*** Opening of Passage to read ***
Summary: | Recent developments in tiling theory, primarily in the study of anisohedral shapes, have been the product of exhaustive computer searches through various classes of polygons. I present a brief background of tiling theory and past work, with particular emphasis on isohedral numbers, aperiodicity, Heesch numbers, criteria to characterize isohedral tilings, and various details that have arisen in past computer searches.
I then develop and implement a new ``boundary-based'' technique, characterizing shapes as a sequence of characters representing unit length steps taken from a finite language of directions, to replace the ``area-based'' approaches of past work, which treated the Euclidean plane as a regular lattice of cells manipulated like a bitmap. The new technique allows me to reproduce and verify past results on polyforms (edge-to-edge assemblies of unit squares, regular hexagons, or equilateral triangles) and then generalize to a new class of shapes dubbed polysnakes, which past approaches could not describe. My implementation enumerates polyforms using Redelmeier's recursive generation algorithm, and enumerates polysnakes using a novel approach. The shapes produced by the enumeration are subjected to tests to either determine their isohedral number or prove they are non-tiling.
My results include the description of this novel approach to testing tiling properties, a correction to previous descriptions of the criteria for characterizing isohedral tilings, the verification of some previous results on polyforms, and the discovery of two new 4-anisohedral polysnakes.
*** Close of Passage to read ***
*** Opening of Recorded data ***
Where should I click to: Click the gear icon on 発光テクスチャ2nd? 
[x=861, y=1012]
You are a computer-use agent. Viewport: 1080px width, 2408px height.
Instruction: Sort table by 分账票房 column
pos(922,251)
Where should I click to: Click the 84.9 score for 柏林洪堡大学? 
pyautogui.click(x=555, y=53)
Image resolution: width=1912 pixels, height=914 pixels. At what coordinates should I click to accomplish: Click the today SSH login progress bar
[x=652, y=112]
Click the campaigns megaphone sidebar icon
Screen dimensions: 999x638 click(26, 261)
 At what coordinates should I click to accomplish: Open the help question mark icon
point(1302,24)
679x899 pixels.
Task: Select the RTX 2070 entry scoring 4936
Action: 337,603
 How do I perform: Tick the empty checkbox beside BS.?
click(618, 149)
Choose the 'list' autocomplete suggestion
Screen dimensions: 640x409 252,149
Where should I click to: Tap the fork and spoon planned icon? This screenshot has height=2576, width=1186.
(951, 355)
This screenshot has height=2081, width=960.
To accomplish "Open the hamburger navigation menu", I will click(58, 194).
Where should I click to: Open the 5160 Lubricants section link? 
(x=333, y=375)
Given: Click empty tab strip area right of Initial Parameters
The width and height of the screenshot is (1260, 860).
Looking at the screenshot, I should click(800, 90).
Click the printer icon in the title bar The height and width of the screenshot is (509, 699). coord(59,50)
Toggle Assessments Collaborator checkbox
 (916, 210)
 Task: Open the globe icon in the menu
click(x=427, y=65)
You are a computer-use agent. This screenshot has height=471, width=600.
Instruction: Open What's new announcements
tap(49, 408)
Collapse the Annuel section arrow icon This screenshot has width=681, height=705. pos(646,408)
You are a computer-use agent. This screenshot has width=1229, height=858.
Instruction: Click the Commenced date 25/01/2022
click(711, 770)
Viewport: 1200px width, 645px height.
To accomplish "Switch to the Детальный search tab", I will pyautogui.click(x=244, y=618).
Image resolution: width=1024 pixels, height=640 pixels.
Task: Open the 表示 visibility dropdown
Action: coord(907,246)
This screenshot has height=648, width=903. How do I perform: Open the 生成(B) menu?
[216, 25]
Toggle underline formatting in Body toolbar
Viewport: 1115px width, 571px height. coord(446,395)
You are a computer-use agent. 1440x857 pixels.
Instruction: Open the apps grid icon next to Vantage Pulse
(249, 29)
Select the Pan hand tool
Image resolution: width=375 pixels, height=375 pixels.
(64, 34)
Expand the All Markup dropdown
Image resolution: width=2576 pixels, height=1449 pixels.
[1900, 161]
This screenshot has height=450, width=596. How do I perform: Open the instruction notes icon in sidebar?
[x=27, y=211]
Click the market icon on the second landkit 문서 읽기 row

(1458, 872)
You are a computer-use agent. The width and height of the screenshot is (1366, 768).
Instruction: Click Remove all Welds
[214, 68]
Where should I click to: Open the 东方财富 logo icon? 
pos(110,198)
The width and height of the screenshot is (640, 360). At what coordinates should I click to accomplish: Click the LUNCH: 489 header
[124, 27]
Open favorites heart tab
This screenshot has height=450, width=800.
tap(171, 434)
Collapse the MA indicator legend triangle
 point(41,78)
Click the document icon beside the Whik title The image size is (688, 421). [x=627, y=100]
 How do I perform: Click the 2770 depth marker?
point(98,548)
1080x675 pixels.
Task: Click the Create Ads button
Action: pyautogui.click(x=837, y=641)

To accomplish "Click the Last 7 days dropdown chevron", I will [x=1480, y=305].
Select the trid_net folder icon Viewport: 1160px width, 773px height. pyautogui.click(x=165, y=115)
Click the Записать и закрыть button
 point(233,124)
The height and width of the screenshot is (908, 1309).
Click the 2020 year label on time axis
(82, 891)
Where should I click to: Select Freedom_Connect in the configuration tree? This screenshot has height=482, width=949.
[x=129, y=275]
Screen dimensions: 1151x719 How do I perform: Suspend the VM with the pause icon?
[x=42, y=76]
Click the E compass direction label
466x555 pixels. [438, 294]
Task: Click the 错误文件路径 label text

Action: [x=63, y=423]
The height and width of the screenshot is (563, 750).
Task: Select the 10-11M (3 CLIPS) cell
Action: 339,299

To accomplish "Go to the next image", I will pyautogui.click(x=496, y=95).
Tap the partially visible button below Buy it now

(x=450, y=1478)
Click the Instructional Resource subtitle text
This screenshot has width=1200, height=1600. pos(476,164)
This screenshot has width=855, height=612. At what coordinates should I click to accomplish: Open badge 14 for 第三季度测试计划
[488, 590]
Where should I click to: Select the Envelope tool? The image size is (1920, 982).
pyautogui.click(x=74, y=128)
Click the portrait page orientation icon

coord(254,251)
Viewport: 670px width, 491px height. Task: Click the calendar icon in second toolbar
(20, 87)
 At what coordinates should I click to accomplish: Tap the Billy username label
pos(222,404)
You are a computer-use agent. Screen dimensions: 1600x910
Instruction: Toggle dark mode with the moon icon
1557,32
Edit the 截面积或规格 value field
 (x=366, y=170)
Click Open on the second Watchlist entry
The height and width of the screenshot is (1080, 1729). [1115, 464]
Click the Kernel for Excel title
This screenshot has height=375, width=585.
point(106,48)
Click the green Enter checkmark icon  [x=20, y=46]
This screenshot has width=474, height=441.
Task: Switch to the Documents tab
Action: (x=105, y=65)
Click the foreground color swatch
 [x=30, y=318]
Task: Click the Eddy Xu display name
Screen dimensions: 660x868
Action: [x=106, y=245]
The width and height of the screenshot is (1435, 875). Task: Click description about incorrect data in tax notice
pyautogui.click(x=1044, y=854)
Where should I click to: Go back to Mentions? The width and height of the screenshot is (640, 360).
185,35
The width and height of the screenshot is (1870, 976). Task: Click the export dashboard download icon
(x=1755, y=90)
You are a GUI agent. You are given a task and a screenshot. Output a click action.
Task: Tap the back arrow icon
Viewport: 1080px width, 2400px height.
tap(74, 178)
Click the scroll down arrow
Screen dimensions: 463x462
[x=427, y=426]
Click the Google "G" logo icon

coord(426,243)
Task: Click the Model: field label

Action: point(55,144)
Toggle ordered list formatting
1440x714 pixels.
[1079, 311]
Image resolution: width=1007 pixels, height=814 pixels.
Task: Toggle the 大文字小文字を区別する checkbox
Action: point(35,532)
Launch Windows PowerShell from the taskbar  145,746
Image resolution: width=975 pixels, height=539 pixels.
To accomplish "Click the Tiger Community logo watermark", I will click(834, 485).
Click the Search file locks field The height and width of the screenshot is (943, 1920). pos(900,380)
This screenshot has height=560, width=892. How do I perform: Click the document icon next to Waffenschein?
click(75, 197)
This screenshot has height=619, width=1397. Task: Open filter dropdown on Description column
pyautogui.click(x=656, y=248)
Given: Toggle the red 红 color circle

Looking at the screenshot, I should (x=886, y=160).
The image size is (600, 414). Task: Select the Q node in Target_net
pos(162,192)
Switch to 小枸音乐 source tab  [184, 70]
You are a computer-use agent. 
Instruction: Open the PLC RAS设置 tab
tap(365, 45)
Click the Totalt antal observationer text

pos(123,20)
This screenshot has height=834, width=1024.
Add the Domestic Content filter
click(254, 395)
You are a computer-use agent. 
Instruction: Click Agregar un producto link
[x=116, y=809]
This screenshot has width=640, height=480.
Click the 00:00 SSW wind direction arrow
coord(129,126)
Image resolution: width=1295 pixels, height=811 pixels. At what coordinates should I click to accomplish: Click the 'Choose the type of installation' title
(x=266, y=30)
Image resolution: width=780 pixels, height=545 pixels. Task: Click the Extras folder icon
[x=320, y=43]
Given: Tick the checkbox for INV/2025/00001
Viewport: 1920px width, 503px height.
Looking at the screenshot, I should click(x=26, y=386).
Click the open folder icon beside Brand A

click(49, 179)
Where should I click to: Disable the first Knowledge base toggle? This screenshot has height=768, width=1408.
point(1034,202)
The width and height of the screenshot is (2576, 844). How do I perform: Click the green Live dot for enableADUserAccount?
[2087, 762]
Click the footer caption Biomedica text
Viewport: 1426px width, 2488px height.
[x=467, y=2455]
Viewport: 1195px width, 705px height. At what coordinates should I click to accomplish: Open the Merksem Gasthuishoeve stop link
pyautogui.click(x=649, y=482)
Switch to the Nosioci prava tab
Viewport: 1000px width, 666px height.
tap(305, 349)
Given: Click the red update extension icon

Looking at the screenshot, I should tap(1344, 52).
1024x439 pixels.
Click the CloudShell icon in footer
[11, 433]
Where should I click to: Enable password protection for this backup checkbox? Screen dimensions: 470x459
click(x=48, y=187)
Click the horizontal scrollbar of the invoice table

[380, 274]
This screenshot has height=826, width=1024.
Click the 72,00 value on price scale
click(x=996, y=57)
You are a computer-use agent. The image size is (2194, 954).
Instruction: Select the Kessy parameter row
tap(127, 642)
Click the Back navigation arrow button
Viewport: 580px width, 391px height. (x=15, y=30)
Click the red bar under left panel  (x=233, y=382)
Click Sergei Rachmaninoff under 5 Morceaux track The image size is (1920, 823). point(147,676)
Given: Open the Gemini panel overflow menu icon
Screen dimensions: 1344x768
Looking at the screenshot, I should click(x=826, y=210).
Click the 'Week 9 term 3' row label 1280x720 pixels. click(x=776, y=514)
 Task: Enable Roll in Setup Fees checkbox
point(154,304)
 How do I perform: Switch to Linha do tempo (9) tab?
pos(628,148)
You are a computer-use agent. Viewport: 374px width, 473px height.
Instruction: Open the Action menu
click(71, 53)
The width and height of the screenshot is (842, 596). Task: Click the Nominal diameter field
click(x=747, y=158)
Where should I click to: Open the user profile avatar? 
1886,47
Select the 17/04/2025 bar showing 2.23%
*** Close of Recorded data ***
To do →
Copy the tiling theory summary from "Summary: | Recent" to "past computer searches.", substituting "systematic computer searches" for "exhaustive computer searches".

Solution for this task →
Summary: | Recent developments in tiling theory, primarily in the study of anisohedral shapes, have been the product of systematic computer searches through various classes of polygons. I present a brief background of tiling theory and past work, with particular emphasis on isohedral numbers, aperiodicity, Heesch numbers, criteria to characterize isohedral tilings, and various details that have arisen in past computer searches.